Instead he gets a brief funeral, with a plain burial cloth. Not even claimed in death. Grover is the only one who knows him, and the only words he can choke out before the sheer immensity of his failure is;

“His name was Percy Jackson.”

It’s a brief epitaph for a boy who lived too briefly.

The waves on the beach are tempestuous that night, as if driven to manic pitch by grief. Thalia knows she’s the only one who notices, though she isn’t sure if it’s the world’s way of expressing its torment or just coincidence. But on the night of the unknown Percy Jackson’s funeral, she sits on the beach and lets herself think it’s symbolic, and that she isn’t alone in her grief over a young boy’s death. 

 

ii.

He’s as handsome as she remembers, and she’s as beautiful, but she’s not who she pictured next to him in those rare moments she let herself dream girlish fantasies of white weddings and happy ever afters that don’t belong to half-bloods. But bedecked in white, smiling beatifically, and gazing adoringly up at the man Thalia always thought of as hers, on the day she always thought was for them, she has to admit Annabeth fits the picture of fairytale princess better than she ever could. That doesn’t mean it doesn’t hurt though. 

Finally, her eyes meet his, and in her gaze she tries to communicate all she can’t say aloud. 

I thought you were mine.

So did I.

Then why didn’t you wait?

I did. Too long. 

She’s only a child.

No. You are. 

His eyes speak of remorse and regret, but not apology, because he isn’t sorry for marrying the woman of his future hopes in front of the girl of past dreams. For Annabeth, it’s the happiest day of her life, united with the two people who mean the most to her, though in very different ways.
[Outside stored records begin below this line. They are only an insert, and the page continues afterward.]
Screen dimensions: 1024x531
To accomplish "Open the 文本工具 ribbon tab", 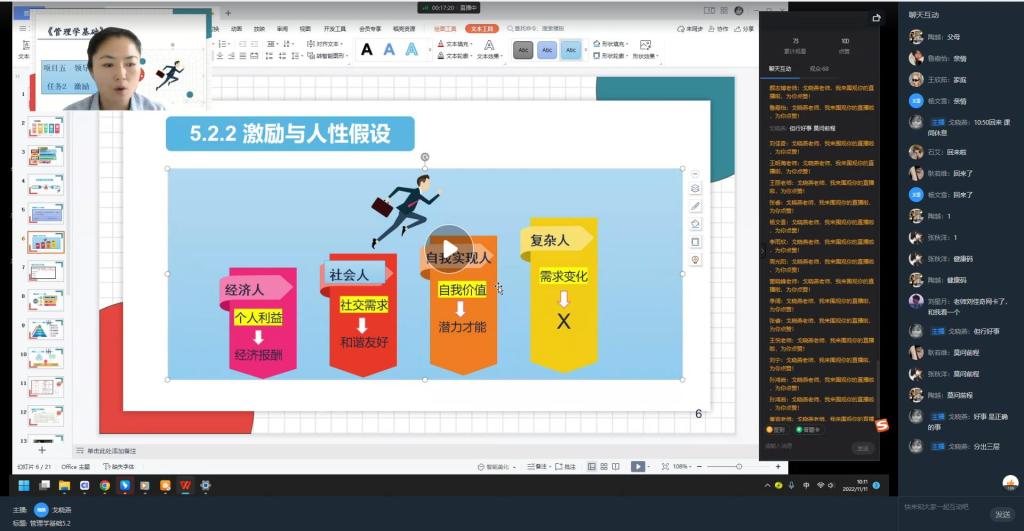I will [x=481, y=29].
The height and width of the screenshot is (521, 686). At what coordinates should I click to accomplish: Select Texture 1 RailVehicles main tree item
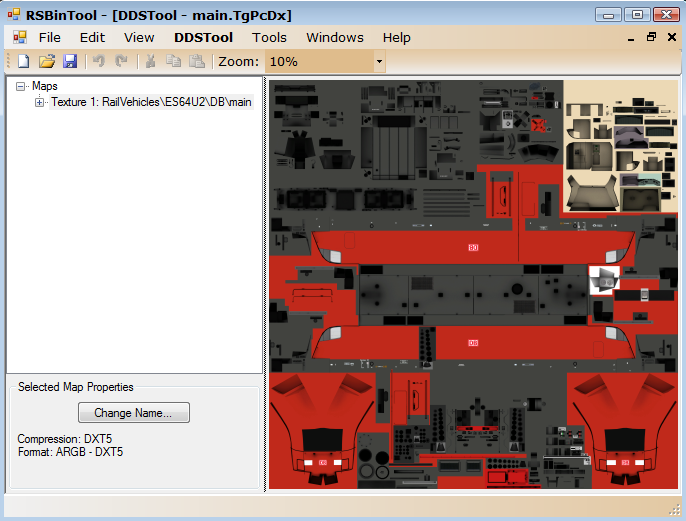click(x=150, y=102)
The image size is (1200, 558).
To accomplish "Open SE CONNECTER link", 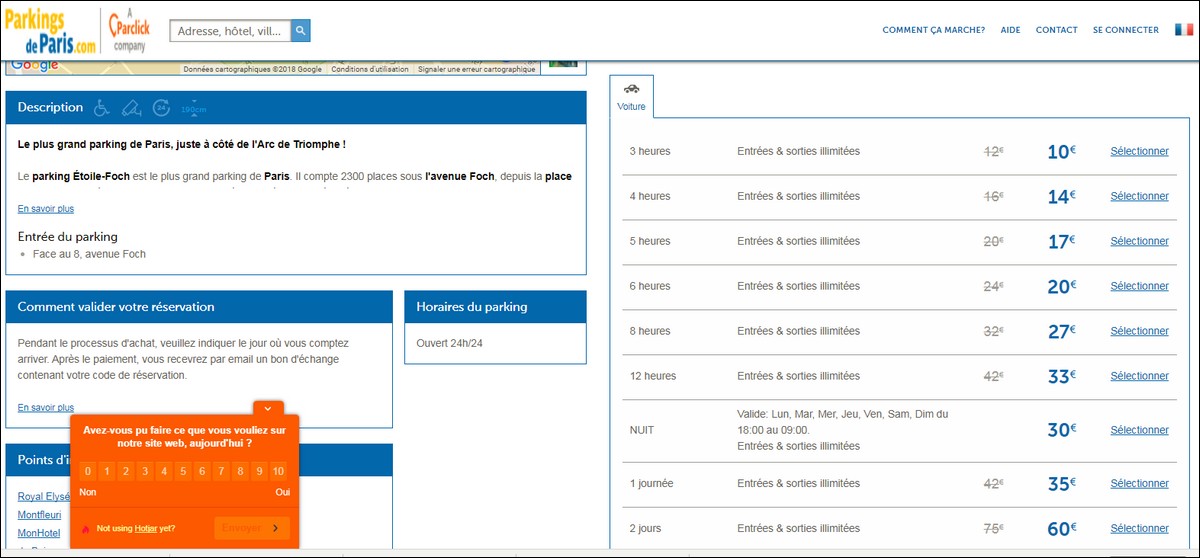I will point(1126,30).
For Thalia, it’s the most painful day of her life, and all she can think is how she has failed on so many counts. 

 

iii.

She doesn’t recognise the boy, broad shouldered, stance firm and eyes stormy, but despite what age has wrought she recognises the women, princess curls cascading down her back and an expression that said she’d found her knight in shining armor. 

They don’t even notice that the tree they were standing under isn’t even a tree anymore, but a lost and confused girl who feels very out of place. 

For a moment she stands frozen, not sure what to do, and just stares helplessly at the couple who are so very wrapped up in each other, speaking a secret language with their eyes that remind Thalia of a long ago language she once spoke with a boy of her own, on their quest to stand where these two lovers are standing. 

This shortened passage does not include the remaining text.